What chemists hear, when physicians talk about chemicals

Also in this week's C&EN, Jessica Morrison looks at PFOA and PFOS in drinking water. Here's a quote from prominent critic of the chemical industry, Dr. Phillippe Grandjean, a physician and adjunct professor of environmental health at the Harvard School of Public Health: 
“People started looking over the last 10 years for adverse effects” from exposure to PFOA and related compounds, says Philippe Grandjean, an environmental health scientist at Harvard T.H. Chan School of Public Health who studied immunotoxicity in children and found a link between exposure to perfluorinated compounds and weakened response to vaccines. “We were thinking in the beginning that a carbon chain wrapped in fluoride ions seems like it won’t do anything. It’s certainly very stable, but the question is, will it interact with biological molecules and cause any adverse effects?”
It's not completely fair to criticize Dr. Grandjean for not quite getting the terminology right for perfluorinated alkyl compounds*, but it sure does grate on my ears.

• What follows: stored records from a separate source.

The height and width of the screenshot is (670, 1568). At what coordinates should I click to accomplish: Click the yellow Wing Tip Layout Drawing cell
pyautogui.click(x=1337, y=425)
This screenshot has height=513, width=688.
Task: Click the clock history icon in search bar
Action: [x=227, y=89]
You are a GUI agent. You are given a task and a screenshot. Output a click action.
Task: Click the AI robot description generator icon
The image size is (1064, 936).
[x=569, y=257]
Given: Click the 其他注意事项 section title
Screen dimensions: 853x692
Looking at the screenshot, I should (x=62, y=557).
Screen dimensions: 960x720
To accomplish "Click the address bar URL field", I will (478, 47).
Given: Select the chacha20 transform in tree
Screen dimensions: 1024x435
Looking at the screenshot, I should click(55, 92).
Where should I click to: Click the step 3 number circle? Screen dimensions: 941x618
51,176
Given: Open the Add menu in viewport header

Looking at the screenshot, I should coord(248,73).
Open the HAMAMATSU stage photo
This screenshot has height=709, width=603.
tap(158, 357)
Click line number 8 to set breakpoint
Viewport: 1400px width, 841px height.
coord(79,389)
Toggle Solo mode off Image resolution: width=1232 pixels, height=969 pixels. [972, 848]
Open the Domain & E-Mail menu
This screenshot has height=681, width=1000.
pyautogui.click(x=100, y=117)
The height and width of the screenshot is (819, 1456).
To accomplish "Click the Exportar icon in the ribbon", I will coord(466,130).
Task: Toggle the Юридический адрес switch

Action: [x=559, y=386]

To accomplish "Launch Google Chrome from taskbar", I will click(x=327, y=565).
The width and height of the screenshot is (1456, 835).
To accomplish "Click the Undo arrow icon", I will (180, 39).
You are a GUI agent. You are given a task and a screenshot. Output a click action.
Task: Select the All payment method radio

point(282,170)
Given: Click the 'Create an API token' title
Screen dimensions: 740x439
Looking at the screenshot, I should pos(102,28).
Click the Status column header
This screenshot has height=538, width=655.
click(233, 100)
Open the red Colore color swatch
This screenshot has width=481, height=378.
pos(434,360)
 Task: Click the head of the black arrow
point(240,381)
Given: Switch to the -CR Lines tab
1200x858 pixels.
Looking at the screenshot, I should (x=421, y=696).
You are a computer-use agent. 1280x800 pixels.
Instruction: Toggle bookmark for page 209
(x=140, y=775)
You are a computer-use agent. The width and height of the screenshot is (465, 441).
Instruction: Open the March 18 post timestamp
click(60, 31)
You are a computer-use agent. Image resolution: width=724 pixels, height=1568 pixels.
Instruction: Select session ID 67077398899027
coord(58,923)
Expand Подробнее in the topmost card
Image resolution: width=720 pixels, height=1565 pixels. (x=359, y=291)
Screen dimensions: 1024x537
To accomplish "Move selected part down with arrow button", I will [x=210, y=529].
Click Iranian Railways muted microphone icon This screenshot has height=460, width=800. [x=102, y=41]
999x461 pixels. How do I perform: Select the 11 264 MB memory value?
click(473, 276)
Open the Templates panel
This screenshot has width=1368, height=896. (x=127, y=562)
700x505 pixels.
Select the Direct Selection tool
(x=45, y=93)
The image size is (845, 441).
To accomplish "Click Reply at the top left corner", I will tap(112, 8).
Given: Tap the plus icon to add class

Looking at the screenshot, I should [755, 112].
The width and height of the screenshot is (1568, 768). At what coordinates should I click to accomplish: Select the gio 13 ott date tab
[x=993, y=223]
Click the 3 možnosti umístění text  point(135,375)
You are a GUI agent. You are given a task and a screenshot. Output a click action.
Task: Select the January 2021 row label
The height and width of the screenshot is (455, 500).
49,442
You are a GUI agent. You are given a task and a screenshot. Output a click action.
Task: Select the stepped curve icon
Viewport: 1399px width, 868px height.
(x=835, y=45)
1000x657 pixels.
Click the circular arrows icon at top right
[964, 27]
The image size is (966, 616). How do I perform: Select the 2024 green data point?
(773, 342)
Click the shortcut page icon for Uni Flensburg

*"a carbon chain bonded to fluorines" would have been perfectly fine, for example.

10 comments:

  1. Considering Dr. Grandjean is a professor in the School of Public Health, and the public health controversy (real or imagined, I'm not commenting on that) with fluoridated water, this seems like a poor choice of words. I can see the FB posts quoting this physician, as it already has the fluoride, vaccine and exposure buzzwords.

    ReplyDelete
  2. My thought is that it would do whatever an F- anion would do. By a carbon chain wrapped in fluoride ions I assume that you mean a cationic carbon chain with F- as the counterion (i.e. an alkyl chain with NH3+ groups or the like). If you mean a fluorocarbon, then I would suspect that it would have very low biological activity. However, there are multiple enzymatic pathway that could potentially degrade these into toxic downstream products... not being an expert in fluorocarbon metabolism I cannot make an intelligent/(non)snarky comment.

    ReplyDelete
    Replies
    1. Interestingly, I would have agreed about the low bioactivity of perfluoroalkyl compounds, but there seems to be enough indirect evidence that there's something there, there. How much, I dunno.

      Delete
    2. Multiple enzymatic pathway is a possibility! But the presence of fluorine atoms (geminal) pretty much kills the beta oxidation path that is available. And, who knows may be that PFOA and PFOS may be suicide substrate in a manner similar to trifluoroacetic acid!

      Delete
  3. From my dim and distant memories of fluorine chemistry I recall that fluorinated analogues can bugger up enzymes and the like due to fluorine's similar atomic radius to hydrogen but very different chemistry (I'm sure the fluorine chemist who taught me this is now squirming). Certainly possible that fluorinated hydrocarbons could have some activity.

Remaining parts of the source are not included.